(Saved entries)
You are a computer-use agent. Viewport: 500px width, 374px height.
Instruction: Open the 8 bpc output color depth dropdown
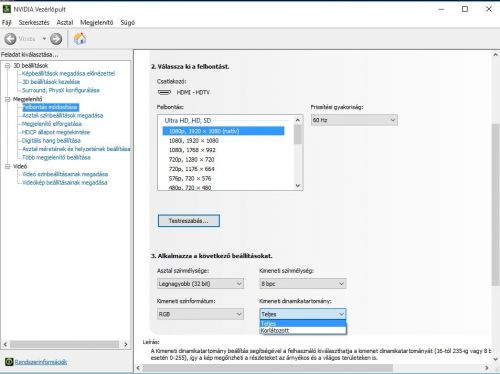(x=303, y=284)
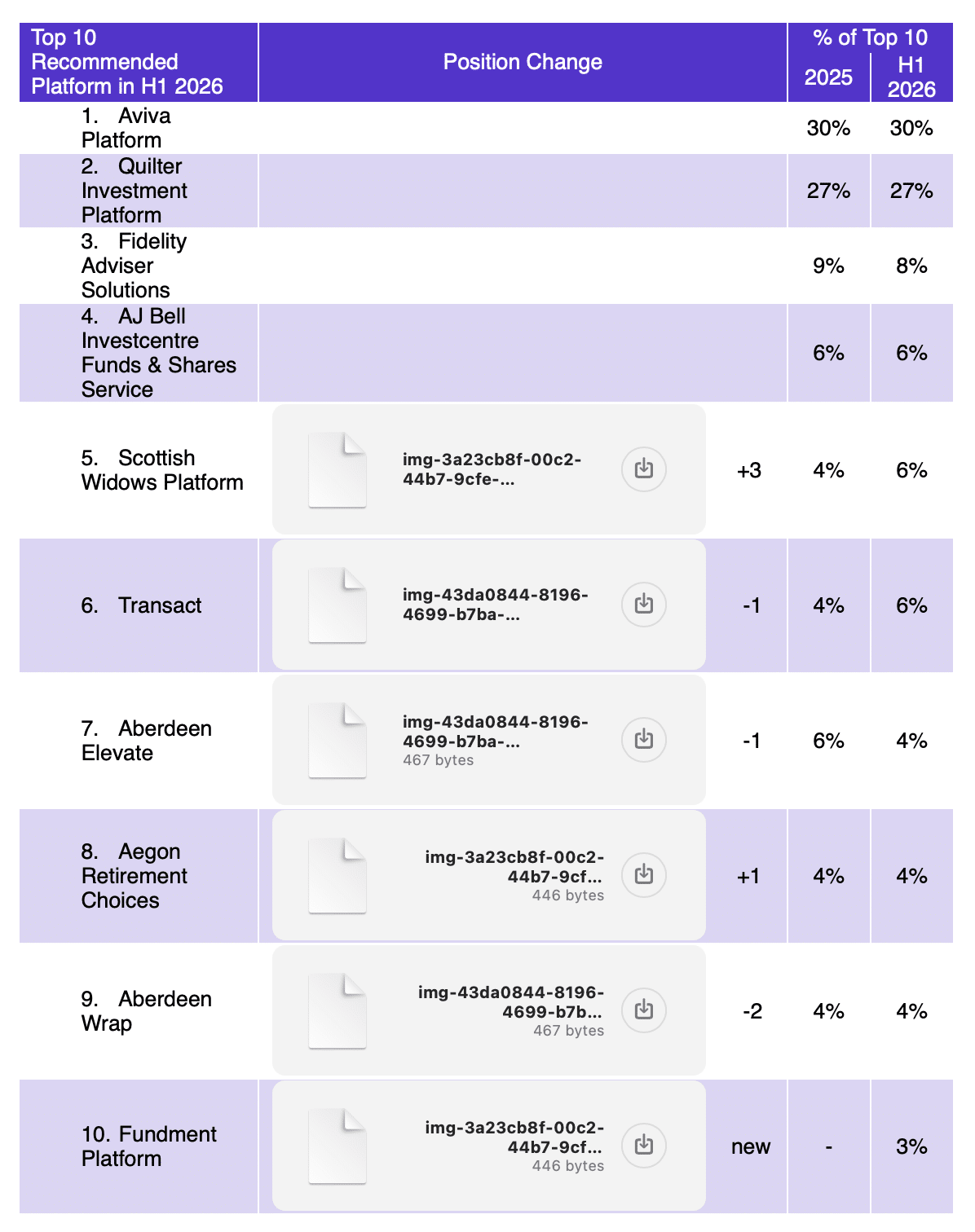975x1232 pixels.
Task: Download the attachment in Aegon Retirement Choices row
Action: click(644, 875)
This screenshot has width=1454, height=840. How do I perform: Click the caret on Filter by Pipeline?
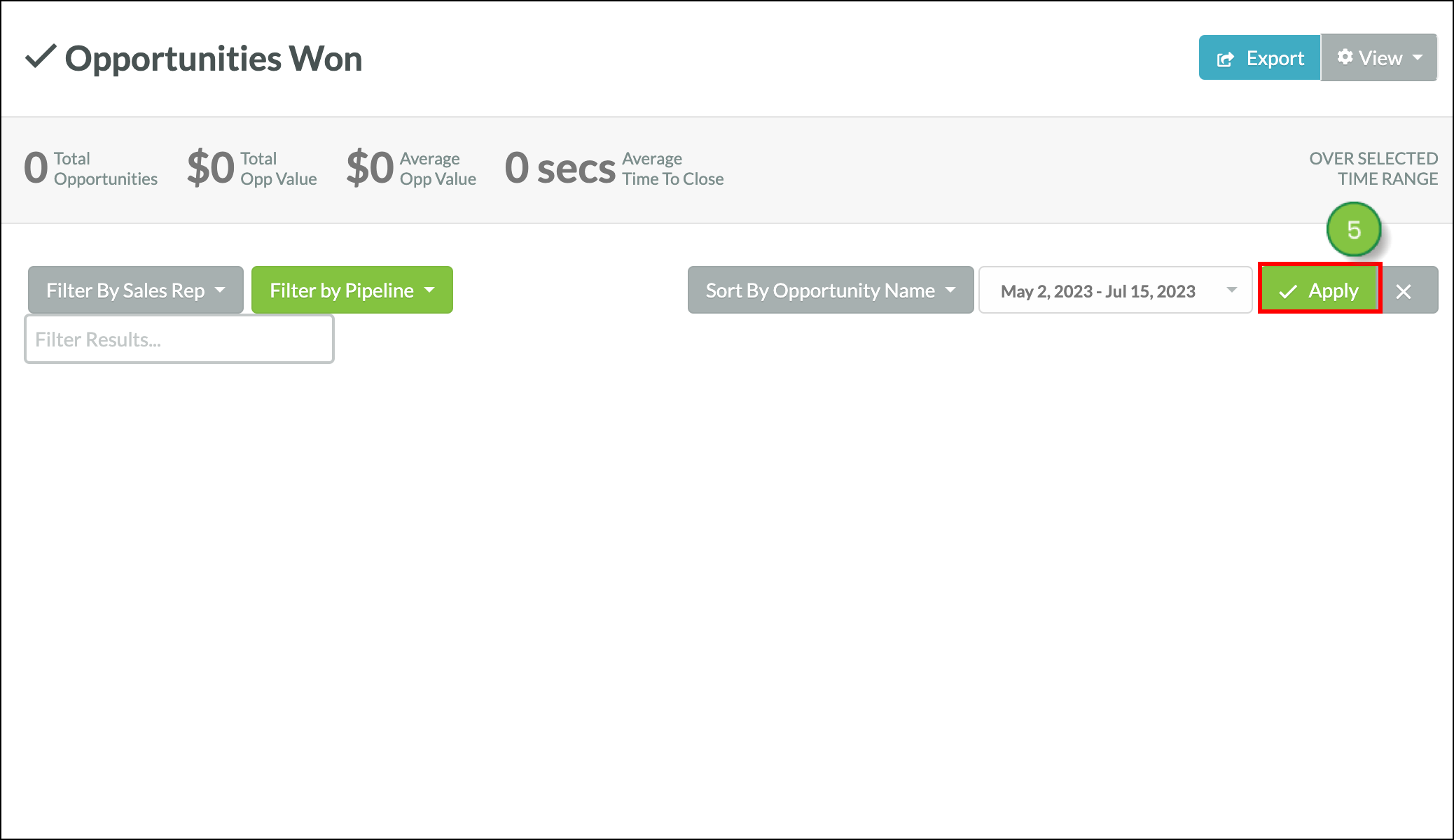429,290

■ What the task requires ■
Could you reproduce the records above exactly, leaving out every picture?

■ Exercise solution ■
You are a computer-use agent. Viewport: 500px width, 374px height.
Instruction: Open the 8 bpc output color depth dropdown
(x=303, y=284)
975x1232 pixels.
Task: Download the attachment in Aegon Retirement Choices row
Action: click(644, 875)
This screenshot has width=1454, height=840. How do I perform: Click the caret on Filter by Pipeline?
429,290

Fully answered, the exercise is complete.